# [FONTE]
Imagem: divulgação
Divertida Mente – Resenha
Existencial
Não é exagero dizer que a Pixar é
responsável por fazer muito marmanjo chorar no cinema. E mais: por fazer com
que adultos chorassem assistindo desenhos animados. E sem sentirem um pingo de
vergonha disso. O primeiro filme do
estúdio, Toy Story, marcou época e gerou duas sequências, ambas sucesso de
público e crítica. A lista de acertos da Pixar Animation, no entanto, não se
resume às aventuras dos brinquedos que ganham vida quando ficam sozinhos. Há
mais, muito mais! Procurando Nemo, Ratatouille, Os Incríveis, Wall-E e UP são
animações que, embora atinjam o público infantil, falam muito aos adultos.

# [TRECHO DOS DADOS]
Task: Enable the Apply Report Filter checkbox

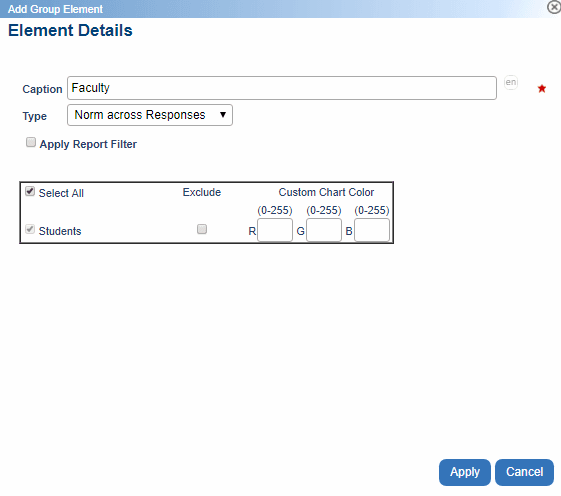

# [AÇÕES NECESSÁRIAS]
**a)** Segundo a resenha, qual foi o primeiro filme da Pixar?
**b)** Extraia da resenha, sem alterações, o trecho que se inicia com as palavras "Imagem: divulgação" e se encerra em "muito aos adultos.".
Responda com base exclusivamente na resenha.

# [SOLUÇÕES DOS PROBLEMAS]
**a)** Toy Story.

**b)**
Imagem: divulgação
Divertida Mente – Resenha
Existencial
Não é exagero dizer que a Pixar é
responsável por fazer muito marmanjo chorar no cinema. E mais: por fazer com
que adultos chorassem assistindo desenhos animados. E sem sentirem um pingo de
vergonha disso. O primeiro filme do
estúdio, Toy Story, marcou época e gerou duas sequências, ambas sucesso de
público e crítica. A lista de acertos da Pixar Animation, no entanto, não se
resume às aventuras dos brinquedos que ganham vida quando ficam sozinhos. Há
mais, muito mais! Procurando Nemo, Ratatouille, Os Incríveis, Wall-E e UP são
animações que, embora atinjam o público infantil, falam muito aos adultos.